* _Work to do_
(a) In the blog excerpt about manga and Korea, who is called the pioneer of manga and anime?
(b) Pick up the blog excerpt about manga and Korea after its last sentence and keep writing.

* _Excerpted text_
Thus, history repeated itself. It once happened there, and here again. The cold reaction from the society towards the underdogs, and then the growth of popularity and eventual coronation is a well-known pattern of acceptance. No praise could do justice to the immense courage and hard work of the pioneering underdogs. They deserve all the appreciation now bestowed upon the genre.

Now the Japanese manga and anime are in the danger of being too established. The sublime underdogs will be probably somewhere else, in another country or cultural domain perhaps, being sneered by the establishment but silently doing their home works.



Pioneer of manga and anime. The great Osamu Tezuka

Thursday, July 22, 2010

The joy of being completely out of your depth.

When I traveled to Korea a few weeks ago, I had the joy of being in a land where I found myself helpless as a three year old child. Hangul, the beautiful system of "alphabets" that the Koreans proudly use, is out of my reach at present. I can read in a very rudimentary way, but then with lots of difficulties and at an incredibly slow pace.

* _Listed entries_
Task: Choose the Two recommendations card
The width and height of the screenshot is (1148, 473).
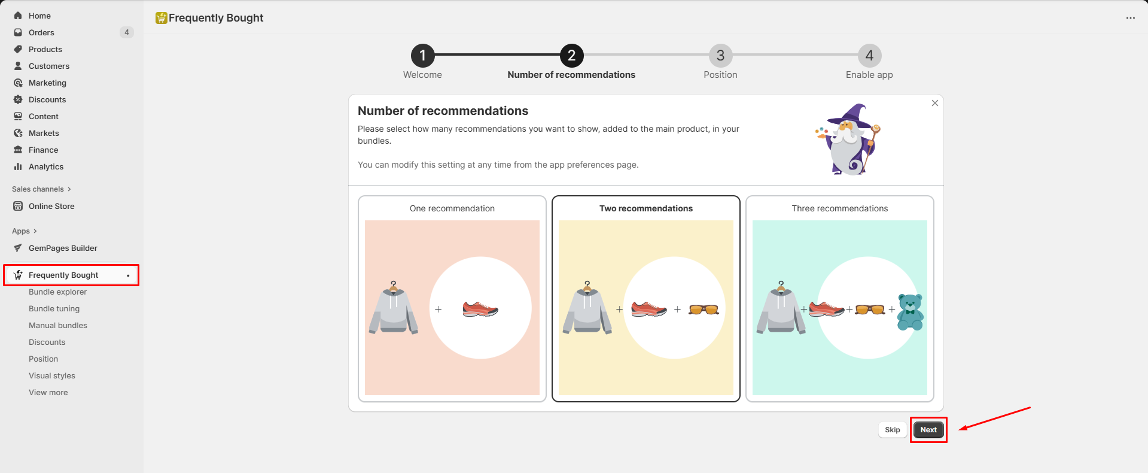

...

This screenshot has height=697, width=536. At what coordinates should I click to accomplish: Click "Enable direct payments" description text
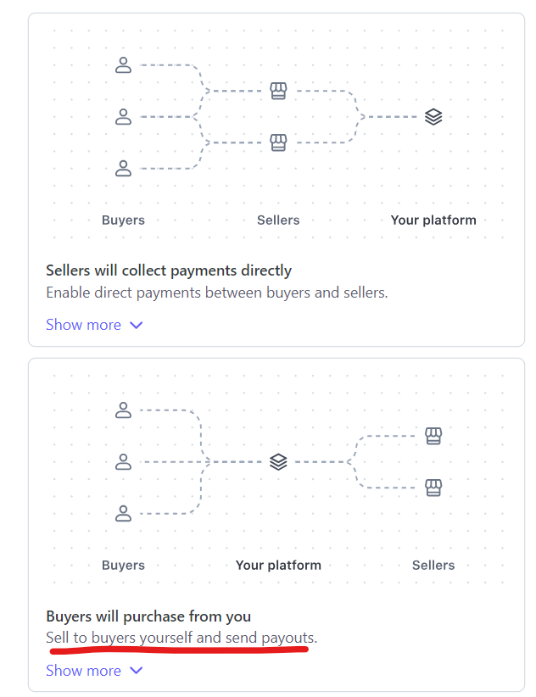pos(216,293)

* _Outputs by task_
(a) Osamu Tezuka

(b)
I remember the days when I first started to learn English at the age of 12. Then, even the difference of one letter "s" in the verb between "he plays tennis" and "they play tennis" was a discovery. I then went on to make small discoveries inch by inch, until English became my second language for reading, writing, and casting a web onto the world around me.

It is so blissful to be out of your depth. As I wandered through the streets of Seoul, I found joy in feeling helpless, surrounded by the wonderful and yet unknown universe of the Hangul. I would very much like to be out of my depth from time to time, as it is the only way to rejuvenation.

Wednesday, July 21, 2010

On English.

My native language is not English. I started to learn English only at the age of 12. Then my struggle began, as English and Japanese are two completely different language systems.

When I was 15, I went to a foreign country for the first time. In Vancouver, British Columbia, Canada, I had the fortune of being touched by the warm hearts of people and being exposed to the universe of the English language in the day to day life.

Lots of water has flown under the bridge. Partly due to the internet (it probably gave the definitive, finishing touch), English has now established itself as the lingua franca of the new world, especially on the web.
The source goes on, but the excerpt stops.